+++ DATA RECORDS +++

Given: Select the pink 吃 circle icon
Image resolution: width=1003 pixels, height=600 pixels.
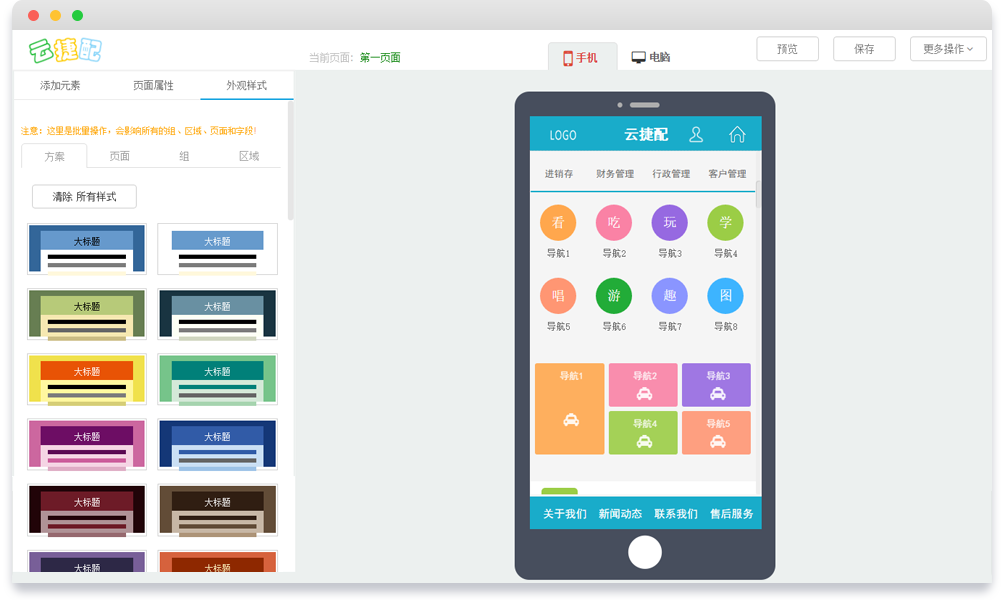Looking at the screenshot, I should 614,223.
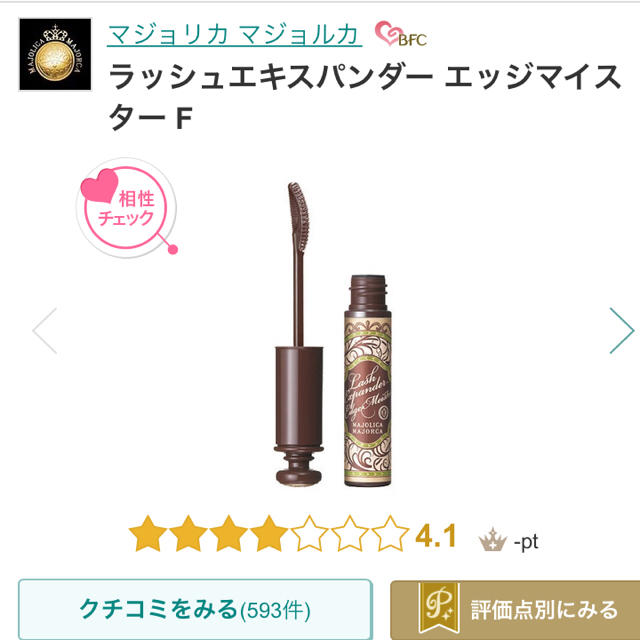The image size is (640, 640).
Task: Select the fourth gold rating star
Action: coord(269,533)
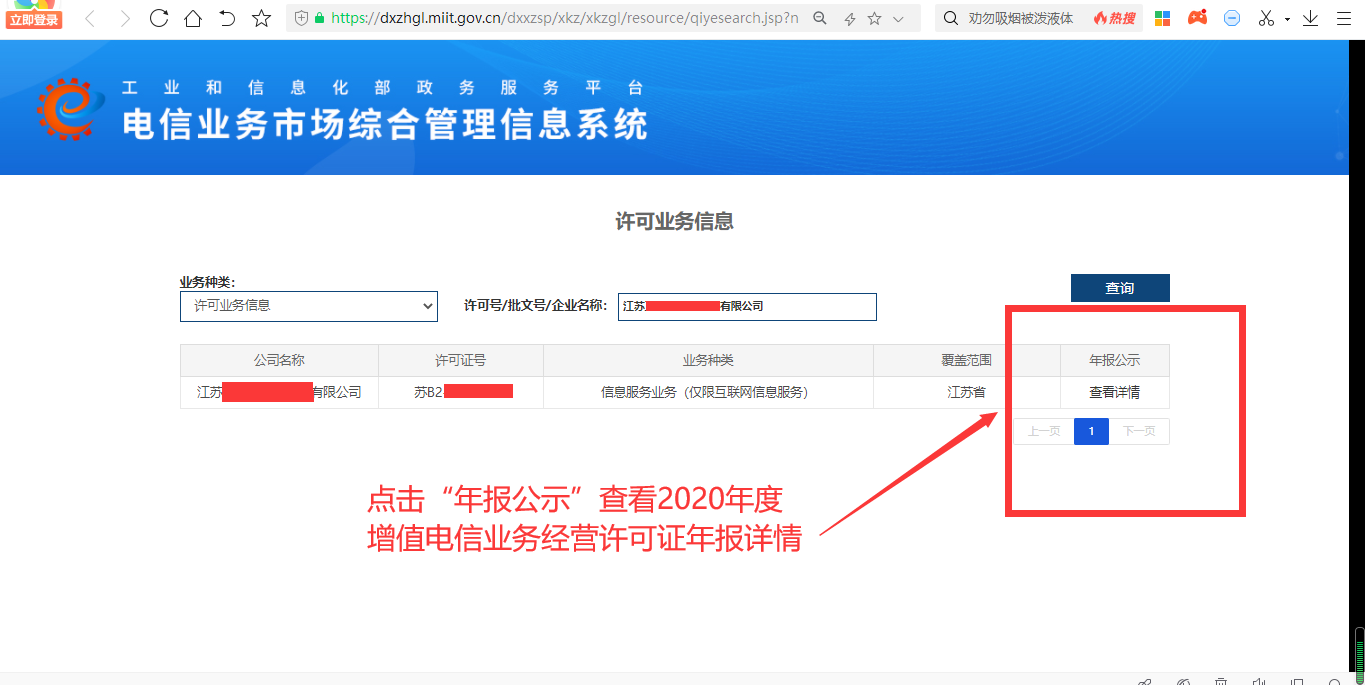Bookmark page with the toolbar star icon

(x=261, y=18)
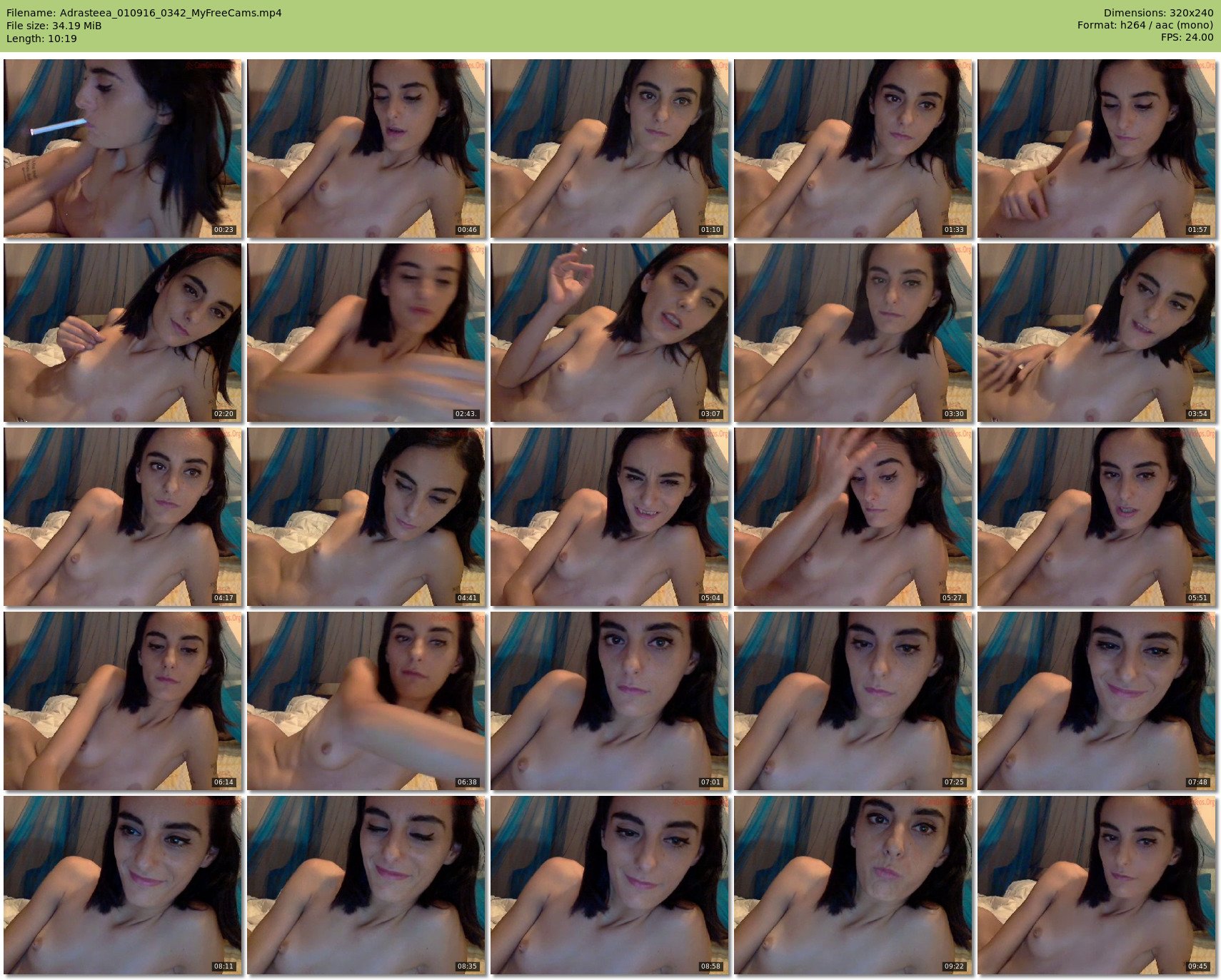Click the thumbnail timestamped 05:51
This screenshot has width=1221, height=980.
pyautogui.click(x=1096, y=516)
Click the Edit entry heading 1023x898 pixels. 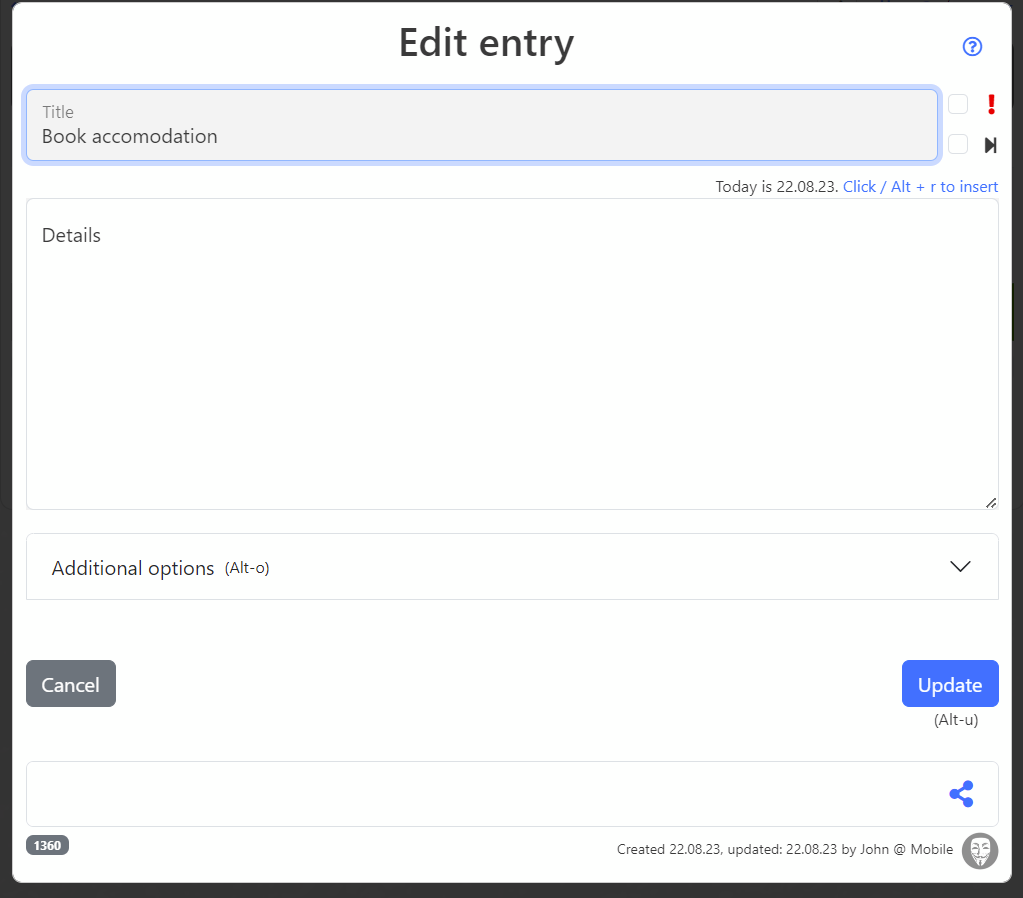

+++

Nothing but the lines from the line containing "Image resolution: width=1003" to the end of the records above should be repeated, exactly and with every picture omitted.

◆ ANSWER TO THE EXERCISE ◆
Image resolution: width=1003 pixels, height=600 pixels.
Looking at the screenshot, I should 614,223.
The image size is (640, 640).
Task: Select the fourth gold rating star
Action: coord(269,533)
Bookmark page with the toolbar star icon

(x=261, y=18)
Click the thumbnail timestamped 05:51
This screenshot has width=1221, height=980.
pyautogui.click(x=1096, y=516)
Click the Edit entry heading 1023x898 pixels. 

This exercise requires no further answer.